In an interview with ESNEWS, published on their YouTube channel, Maurice Lee, a sparring partner of Mayweather, said that Floyd has been putting in some serious hours in camp.
“We just saw Floyd; he trained from 3 to 9 o’clock,” Lee told ESNEWS.
This is just one example from one person inside TMT’s gym, but it is pretty much the standard norm.
The question for fighters has always been overtraining. The idea being that too much was done during camp and it ended up having an adverse effect on the fighter’s ability to perform in the actual fight.
However, a recent article published in Flex Magazine suggests that overtraining has become a myth compared to its actual scientific realities. Scientist at the University level have yet to fully publish their findings, but early indicators show that overtraining is a state that effects the body as a whole and has more to do with the way it functions and less to do with peak physical prowess.
For example, you cannot over train a single body part, but you can exert the body in a way that weakens the integrity of your being as a whole, such as the immune system, blood flow, and other functionalities.

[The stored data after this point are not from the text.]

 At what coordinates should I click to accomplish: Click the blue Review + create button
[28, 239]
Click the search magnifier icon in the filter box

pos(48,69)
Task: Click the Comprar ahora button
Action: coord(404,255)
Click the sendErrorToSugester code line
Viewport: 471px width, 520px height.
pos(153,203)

Furthermore, the state of overtraining doesn’t necessarily come from the strenuous physical exertion you put your body through, as previously considered, but rather the lack of rest you give your body. In other words, you can put your body through hell, and there are almost no repercussions so long as you give yourself adequate time to recover. The degree of rest is based on the toll your body goes through in a specific workout.
Floyd’s marathon workouts aren’t the issue, but his nonstop lifestyle at his age may finally be his undoing. That said, Mayweather is a physical freak of nature and, like other great athletes, Floyd is aware of the toll his body can endure. The greats are very conscious of their limitations, but the biggest difference is their ceiling and how it exists in another level capable of enduring a tremendous amount of physical stress.